Harry Watling (born 28 November 1989) is an English football coach who is currently first team coach at Scottish Premiership side Rangers.

Coaching career
Watling earned his UEFA B licence at age 18 and his UEFA A licence at 26, which at the time made him one of the youngest coaches in England to have such a coaching licence.

Watling went on to work as an academy coach with Chelsea from 2009 to 2014, Millwall from 2014 to 2018, and West Ham United from 2018, before becoming head coach of USL Championship side Hartford Athletic on 13 January 2021.
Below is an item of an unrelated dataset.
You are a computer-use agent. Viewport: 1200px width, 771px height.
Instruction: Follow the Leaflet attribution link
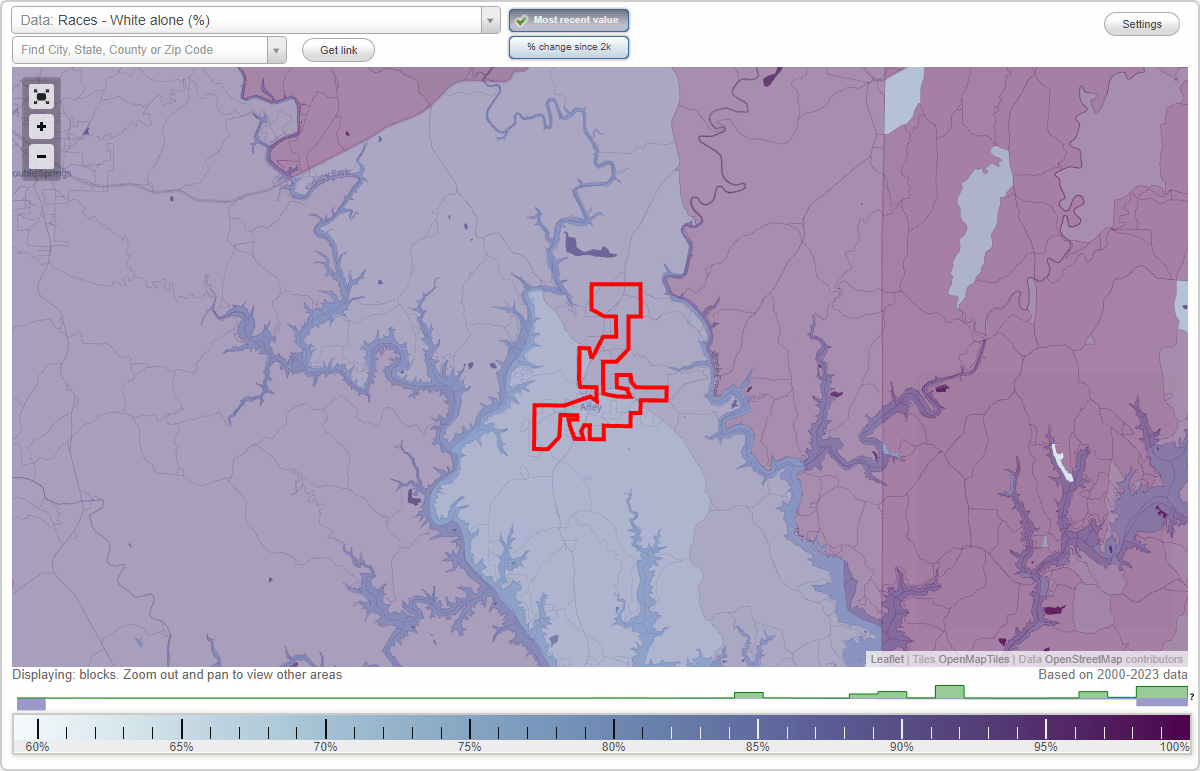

After joining Hartford Athletic on 13 January 2021, he won his first match in charge 3–2 against New York Red Bulls II  on 30 April 2021. On 6 June 2021 in his fourth match he broke the club record for the biggest ever win in their history when he beat New York Red Bulls II 7–0 at home who had seven MLS contracted players from the first team in the lineup. On 13 June 2021 he suffered his first loss in charge of Hartford Athletic in a 3–2 loss away to Charlotte Independence. On 25 June 2022, Watling resigned from his role as Hartford coach to attend family matters back home in England.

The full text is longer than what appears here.